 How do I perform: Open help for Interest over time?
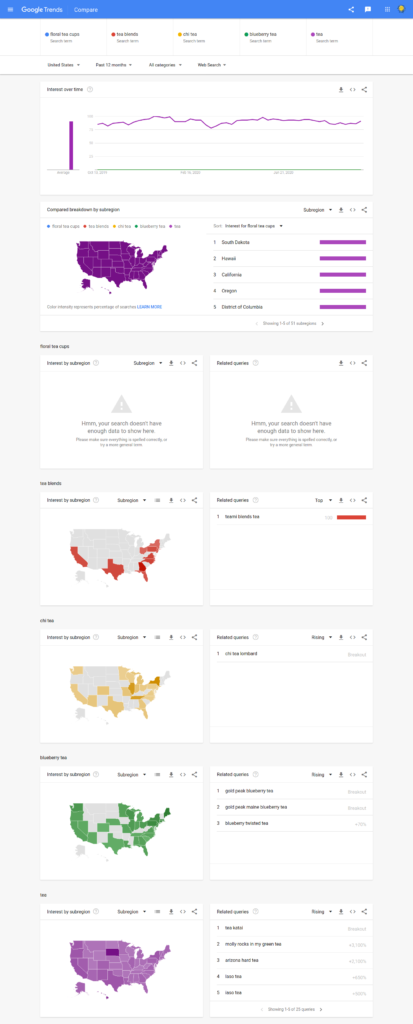pyautogui.click(x=90, y=89)

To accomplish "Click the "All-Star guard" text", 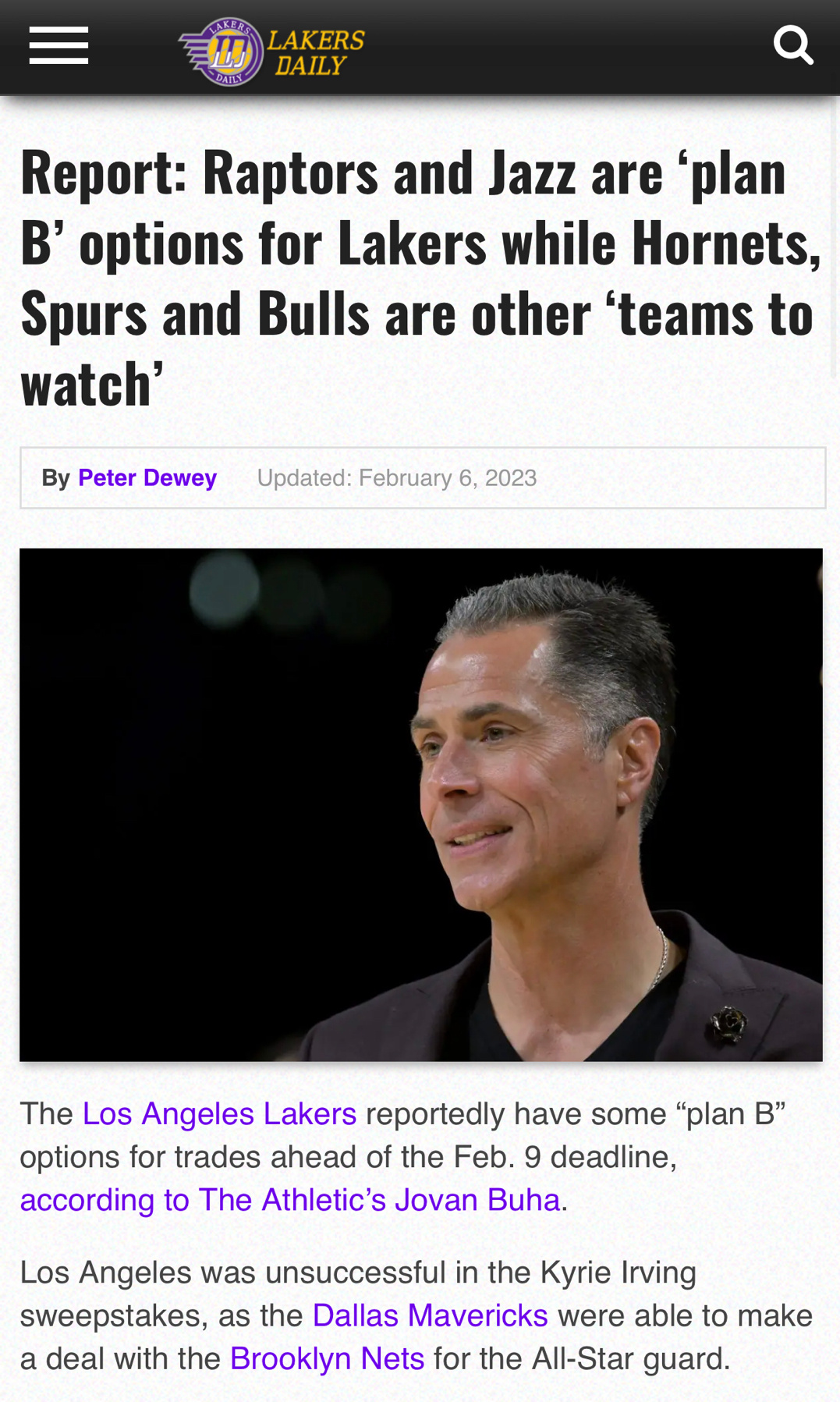I will click(631, 1358).
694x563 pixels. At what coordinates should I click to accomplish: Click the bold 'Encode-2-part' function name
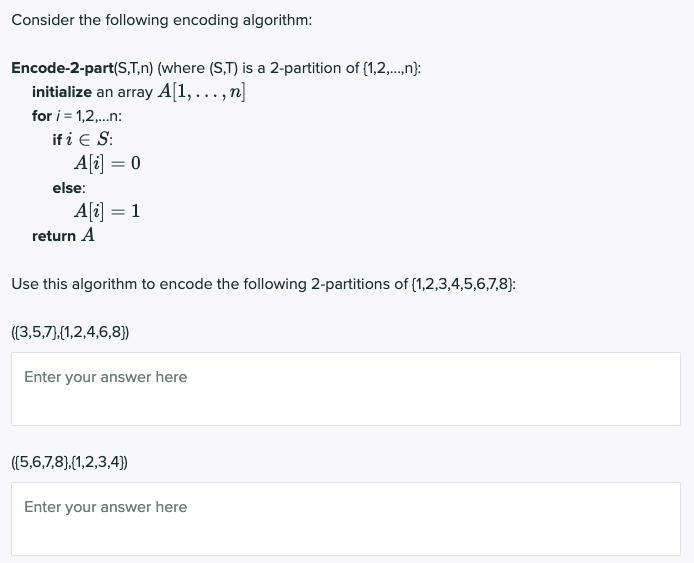pos(62,68)
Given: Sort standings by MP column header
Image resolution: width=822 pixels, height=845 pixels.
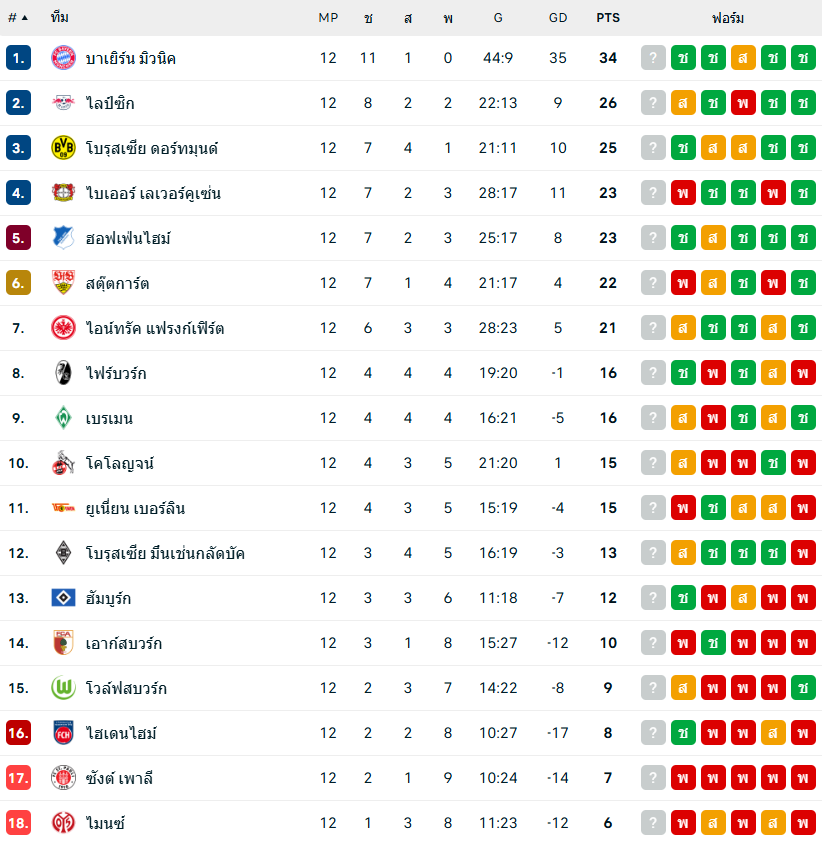Looking at the screenshot, I should point(328,18).
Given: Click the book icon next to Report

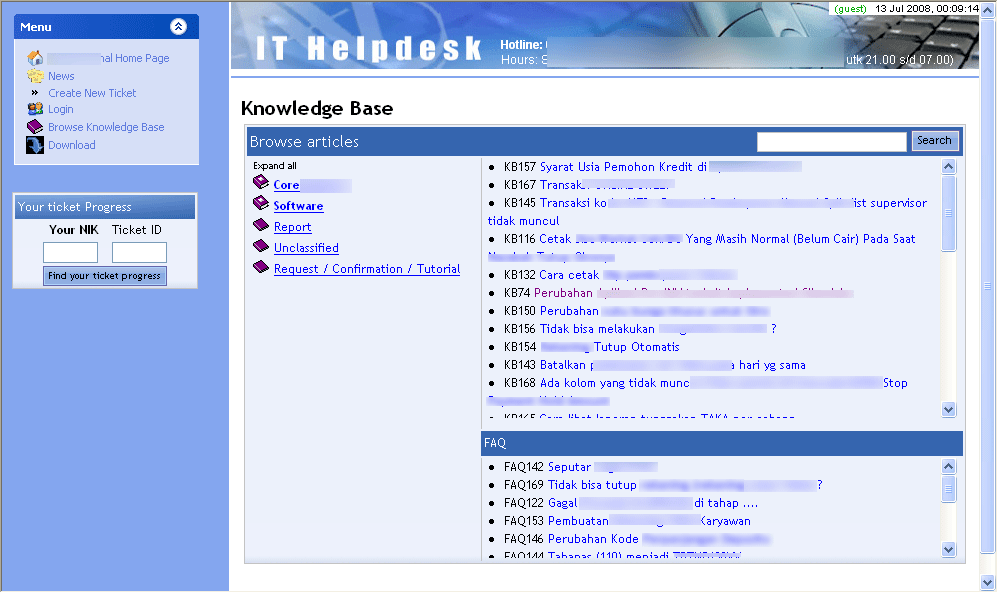Looking at the screenshot, I should (x=261, y=226).
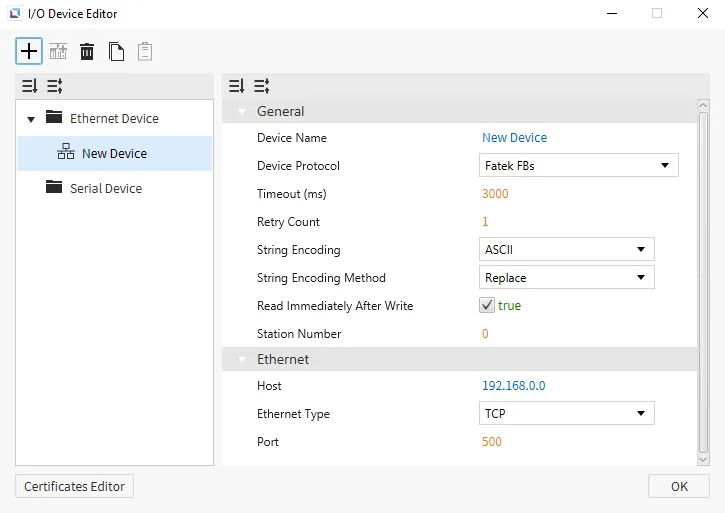Open the Certificates Editor
The height and width of the screenshot is (513, 725).
pos(74,487)
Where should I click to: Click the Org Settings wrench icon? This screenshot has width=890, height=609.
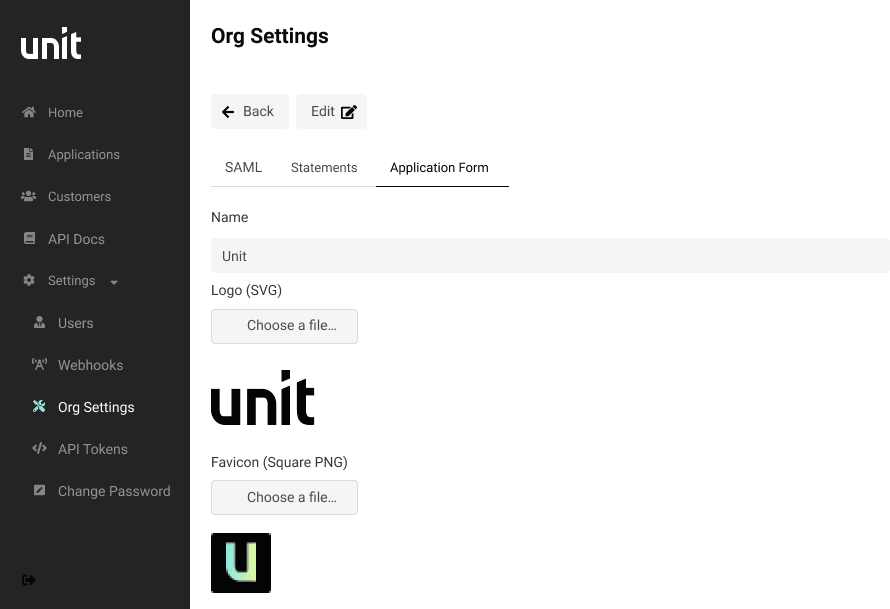coord(41,407)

====

**THE REQUEST:**
Rewrite the items from the line containing "Given: Sort standings by MP column header" through the end of the items, replacing "Given" with "Task" and leaving everything else unchanged. Omit the pictures from your answer.

**SOLUTION BELOW:**
Task: Sort standings by MP column header
Image resolution: width=822 pixels, height=845 pixels.
Looking at the screenshot, I should point(328,18).
Task: Click the book icon next to Report

Looking at the screenshot, I should (x=261, y=226).
Open the Certificates Editor
The height and width of the screenshot is (513, 725).
pos(74,487)
Where should I click to: Click the Org Settings wrench icon? This screenshot has width=890, height=609.
coord(41,407)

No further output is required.